Ancient art dating back to the Iron Age has been discovered by looters beneath a house in Turkey. The art, which is cut into a rock, was found in a hidden underground complex concealed beneath a domestic home in the remote village of Başbük, in south-eastern Turkey near the Syrian border.
Although the art was first uncovered by looters, the myriad complex of tunnels has now been studied by archaeologists after a rescue mission. They dated it to the first millennium BC—probably between 900 and 600 BC when the area, and much of the Near East, was controlled by the Neo-Assyrians.
The artwork is incised across a 3.96m-long rock wall panel, with the outlines painted in black. It shows a procession of eight Syrian-Anatolian deities. They include the storm god Hadad, the main goddess of Syria, Atargatis, the moon god Sîn, and the sun god Šamaš, followed by others that are harder to identify.
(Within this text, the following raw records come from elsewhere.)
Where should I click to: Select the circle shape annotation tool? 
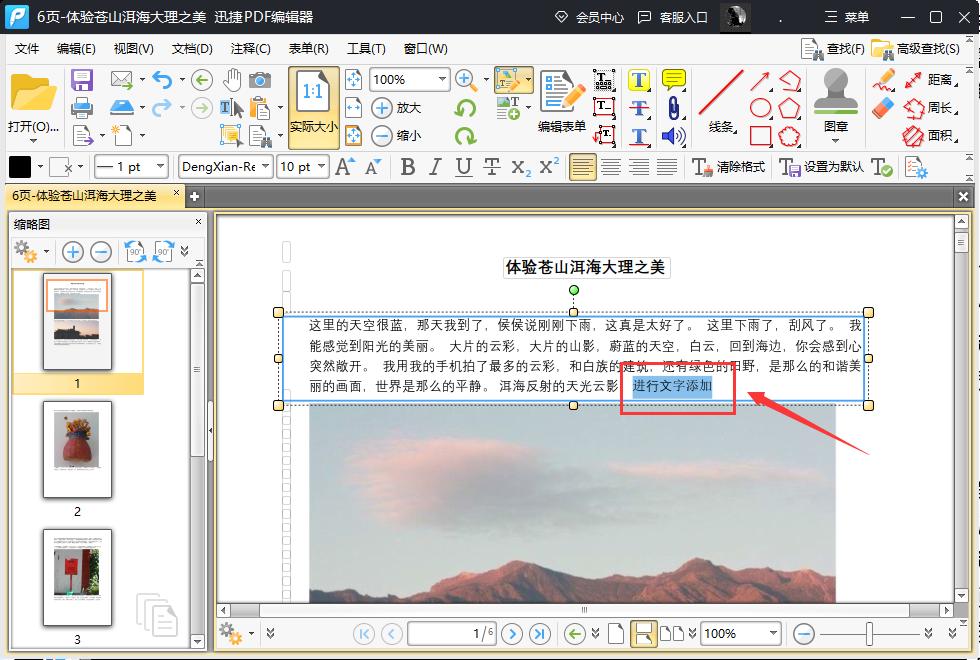[x=762, y=106]
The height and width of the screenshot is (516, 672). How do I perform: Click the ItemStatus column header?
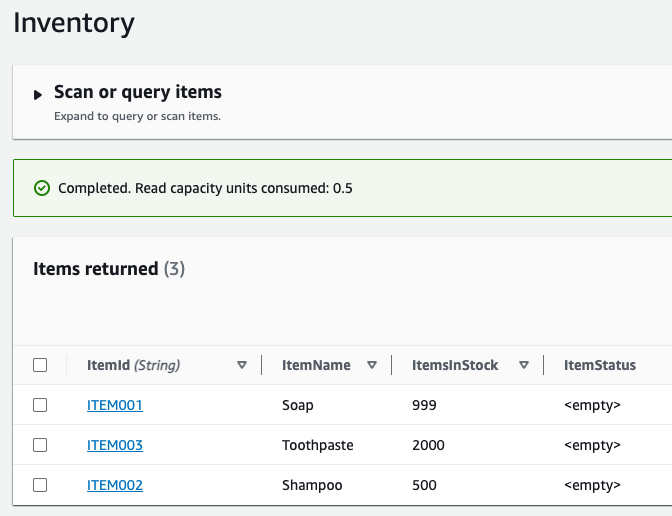(600, 365)
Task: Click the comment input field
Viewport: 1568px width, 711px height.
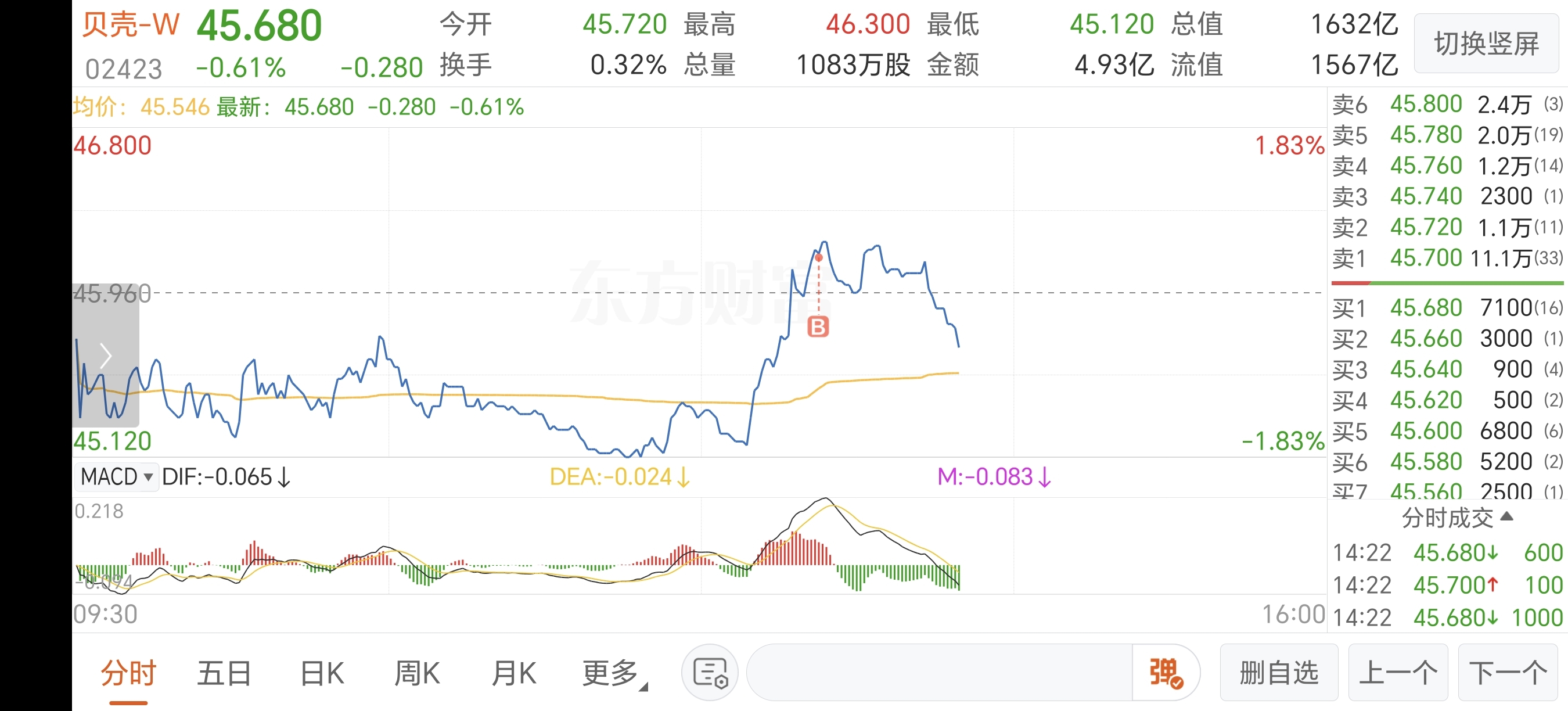Action: [x=939, y=673]
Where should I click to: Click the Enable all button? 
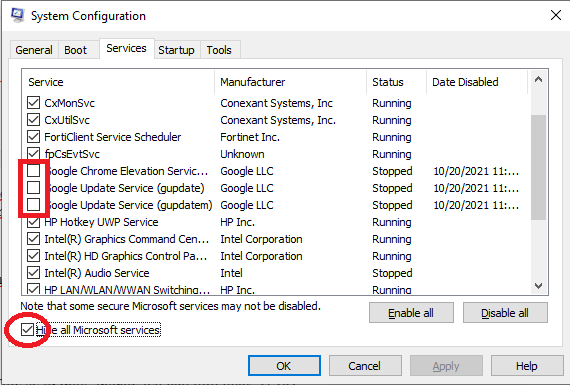(411, 313)
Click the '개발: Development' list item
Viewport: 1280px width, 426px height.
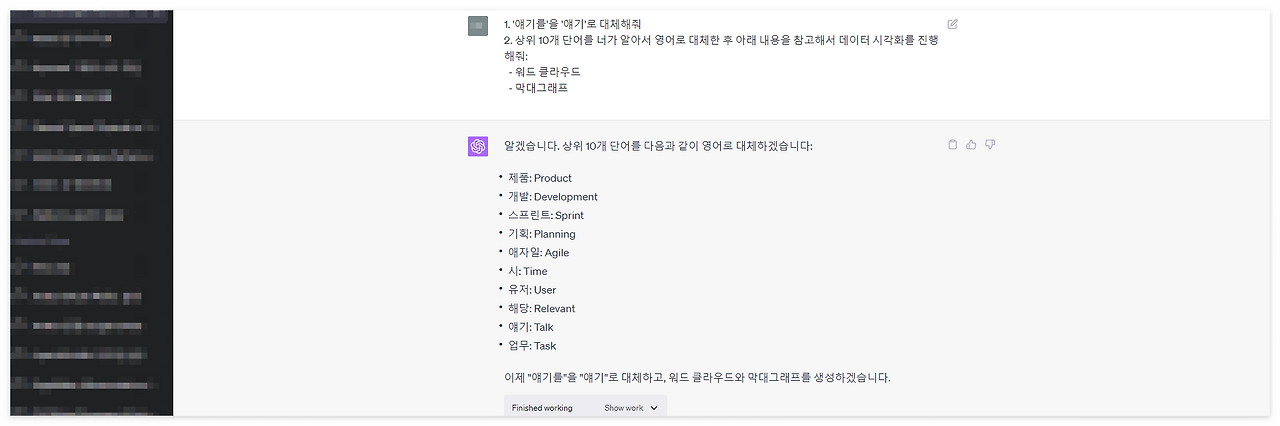552,197
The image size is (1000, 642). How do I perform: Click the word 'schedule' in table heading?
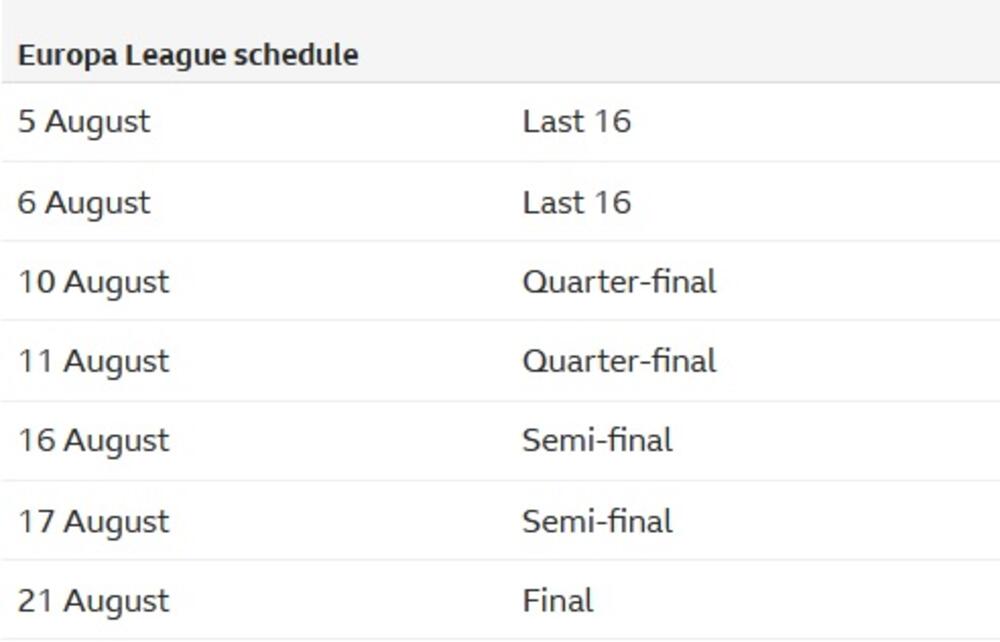coord(295,55)
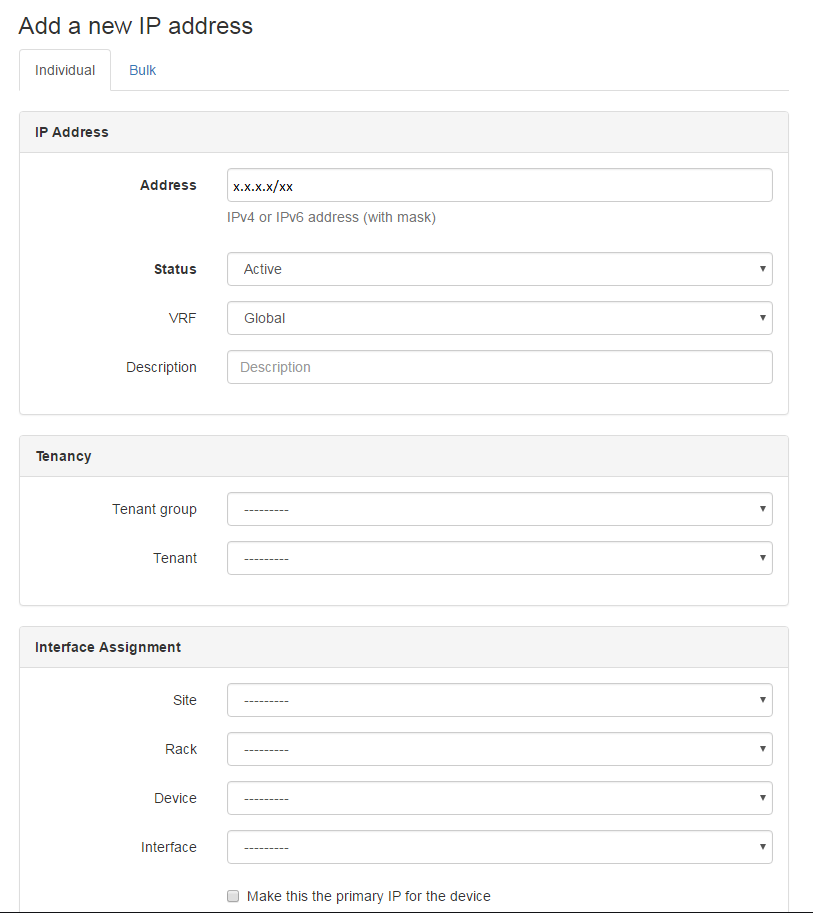Click the IPv4 help link
Image resolution: width=813 pixels, height=913 pixels.
coord(240,216)
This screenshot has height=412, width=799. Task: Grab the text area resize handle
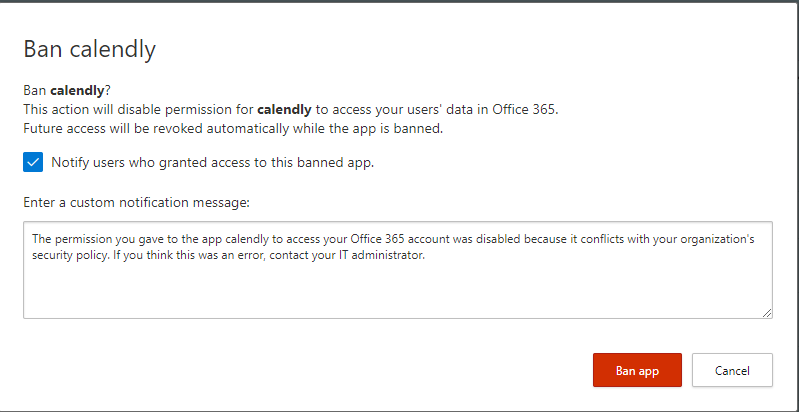click(x=767, y=313)

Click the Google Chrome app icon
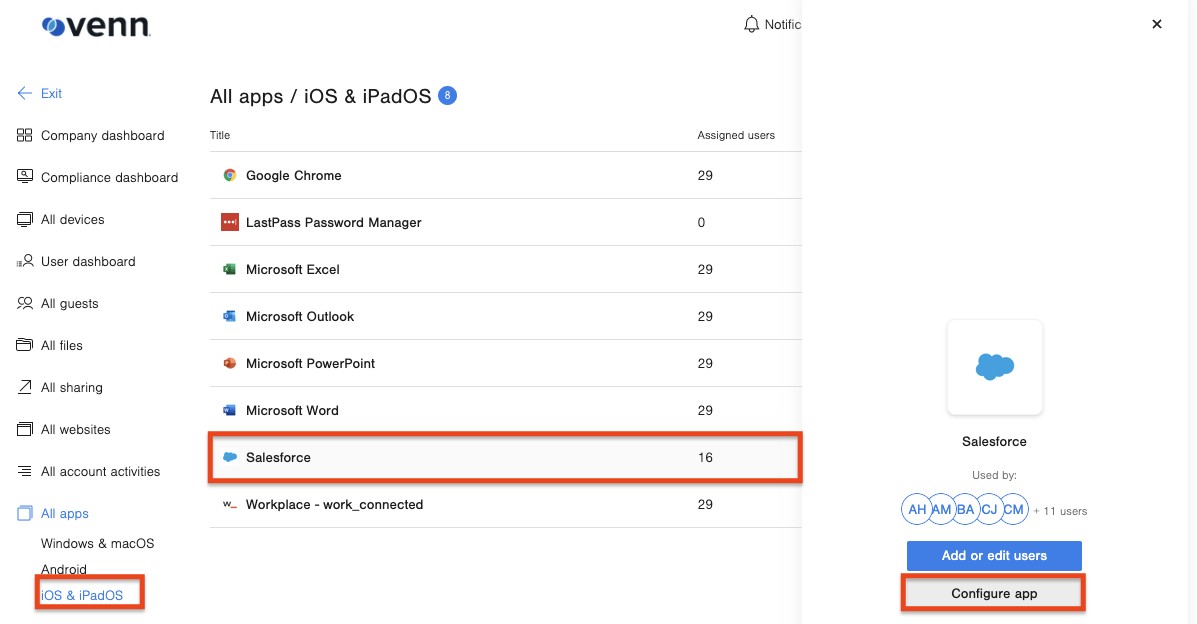229,175
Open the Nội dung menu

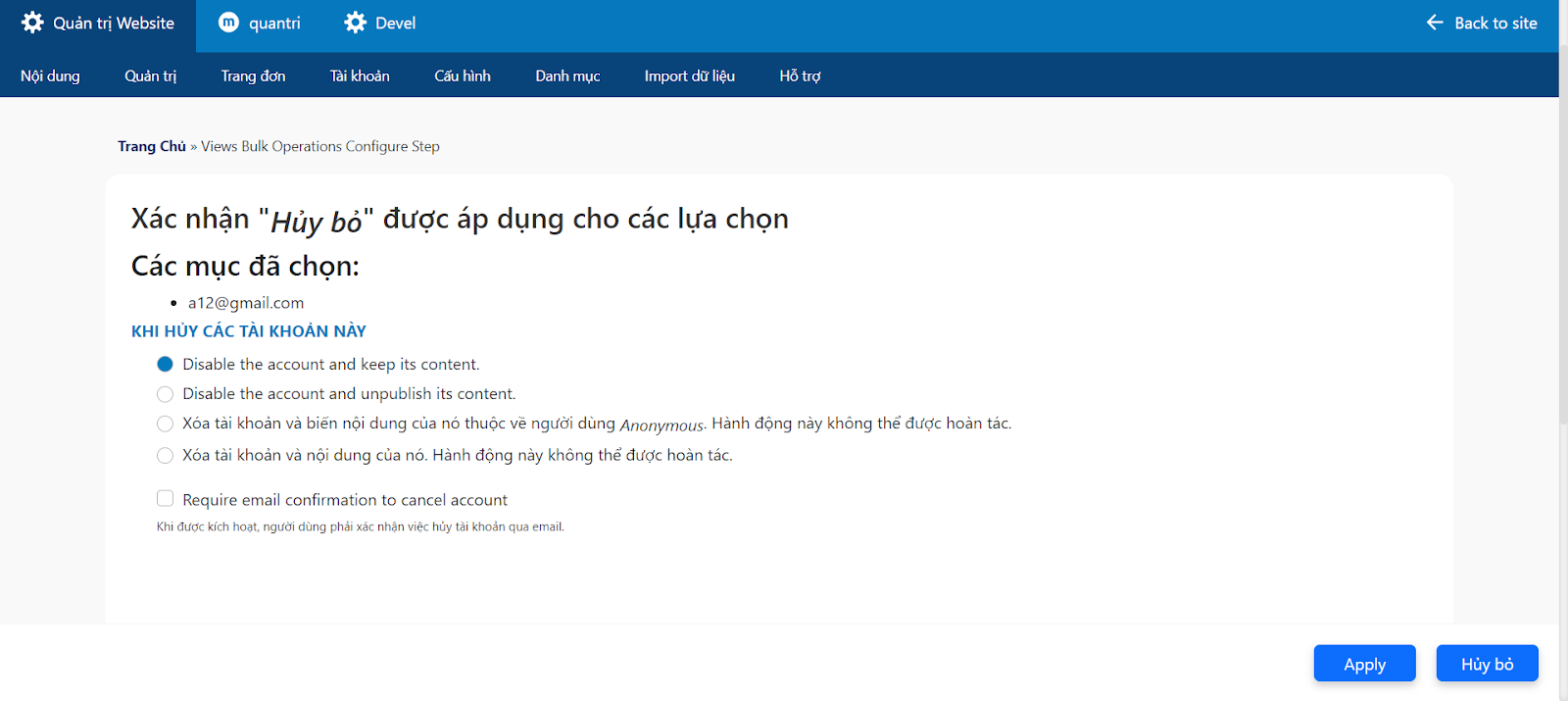[x=50, y=75]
One Aramaic inscription may bear the name of a known Neo-Assyrian official, Mukīn-abūa, who perhaps controlled the region.
“[This rock wall panel] is the first known example of a Neo-Assyrian-period rock relief with Aramaic inscriptions, featuring unique, regional iconographic variations and Aramean religious themes,” the team writes in the research paper, published in the journal Antiquity.
Because the ancient artists only completed the figures’ upper bodies or heads, and left the space below untouched, it appears that the ancient work was never finished. This could be due to “regional unrest, a transition in power, or another reason affecting the work schedule,” the team writes.
Further research is needed to reveal more about the complex, which is more than 30m long and descends into the ground along rock-cut steps to a lower gallery, where further discoveries may await. Work is currently on hold while the authorities make the unstable tunnels safe.
“The processional panel, which would have greeted visitors in the upper gallery, has yet to yield all its secrets,” the team writes. “Başbük’s rock wall panel is among the few such reliefs found since the mid-nineteenth century and future excavations may uncover more.”